J. Van der Goten1, L. Van Lommel2, W. Vanhove1, V. De Preter1, M. Ferrante1, F. Schuit2, P. Rutgeerts1, S. Vermeire1, I. Arijs1, 1KU Leuven, Translational Research in GastroIntestinal Disorders (TARGID), Leuven, Belgium, 2KU Leuven, Gene Expression Unit, Department of Molecular Cell Biology, Leuven, Belgium


Ulcerative colitis (UC) is associated with colonic differential expression of genes involved in immune response, barrier integrity and tissue remodeling. MicroRNAs (miRNAs) control gene expression post-transcriptionally by repressing translation. Recently, miRNAs have emerged as key regulators of various immune-related diseases. We investigated if miRNA expression in UC mucosa is altered and correlated our findings with mucosal gene expression.

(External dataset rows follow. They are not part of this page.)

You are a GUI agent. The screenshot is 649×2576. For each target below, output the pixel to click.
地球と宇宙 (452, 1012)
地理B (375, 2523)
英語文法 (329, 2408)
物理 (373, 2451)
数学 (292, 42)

Colonic mucosal biopsies were obtained from 17 UC (10 active and 7 inactive) patients, and 10 controls. Total RNA, incl. small RNA, was extracted and used to analyze the miRNA expression via Affymetrix miRNA 2.0 arrays. To assess gene expression, total RNA isolated from biopsies was analyzed via Affymetrix Human Gene 1.0ST arrays. Data was analyzed with Bioconductor software. Predicted target genes were identified using the miRWalk software tool. Microarray data were validated by qRT-PCR analysis.

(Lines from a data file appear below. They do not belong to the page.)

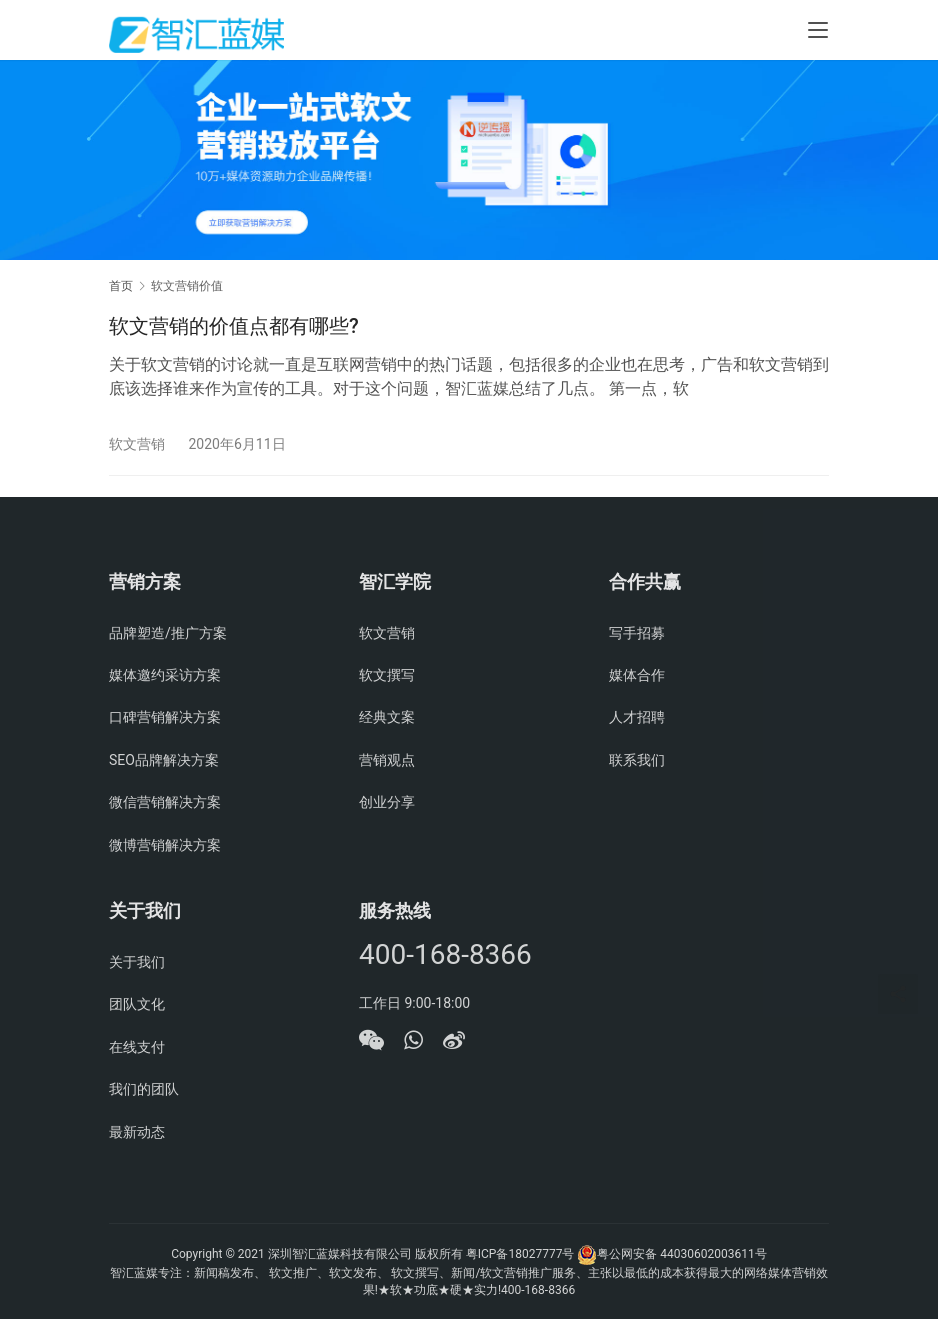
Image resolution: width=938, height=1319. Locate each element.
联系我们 (637, 760)
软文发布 (353, 1273)
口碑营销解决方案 (165, 717)
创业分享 (387, 802)
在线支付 (137, 1047)
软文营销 (137, 444)
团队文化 (137, 1004)
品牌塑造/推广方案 (168, 633)
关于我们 (137, 962)
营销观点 (387, 760)
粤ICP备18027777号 (520, 1254)
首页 (121, 286)
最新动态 (137, 1132)
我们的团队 (144, 1089)
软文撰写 (387, 675)
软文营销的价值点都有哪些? (234, 326)
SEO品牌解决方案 (164, 760)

We identified 51 (24 ↑ and 27 ↓) miRNAs and 1543 (976 ↑ and 567 ↓) gene probe sets that were significantly different (false discovery rate (FDR) <5% and >2-fold change) in active UC vs. controls. These genes were mainly involved in immune-related functions. In contrast, in inactive UC vs. controls, no significant miRNA expression differences were found while 155 gene probe sets (73 ↑ and 82 ↓) were significantly different. Next, we identified potential target genes using in silico analysis of the significantly dysregulated miRNAs and genes in active UC vs. controls. Out of 333 pairs of miRNAs and target genes of clinical interest in UC, a highly significant inverse correlation was observed between the expression of hsa-miR-200c-3p and IL8, a UC susceptibility gene (Spearman ρ = −0.92; FDR <0.001), and between hsa-miR-200c-3p and CDH11, a gene related to intestinal epithelial barrier function (Spearman ρ = −0.88; FDR <0.001). Colonic expression of hsa-miR-200c-3p was 2.4-fold lower in active UC vs. controls (FDR = 0.001), while expression of its target genes CDH11 and IL8 was respectively 3.2-fold (FDR = 1.9E-06) and 7.8-fold (FDR = 8.7E-06) increased in active UC vs. controls. qRT-PCR confirmed array data of hsa-miR-200c-3p, IL8 and CDH11.


Altered expression of miRNAs plays an important role in the expression of immune- and barrier-related genes in inflamed UC mucosa. Integrated analysis of miRNA and gene expression profiles revealed potential targets, such as hsa-miR-200c-3p, for use of miRNA mimics as therapeutics.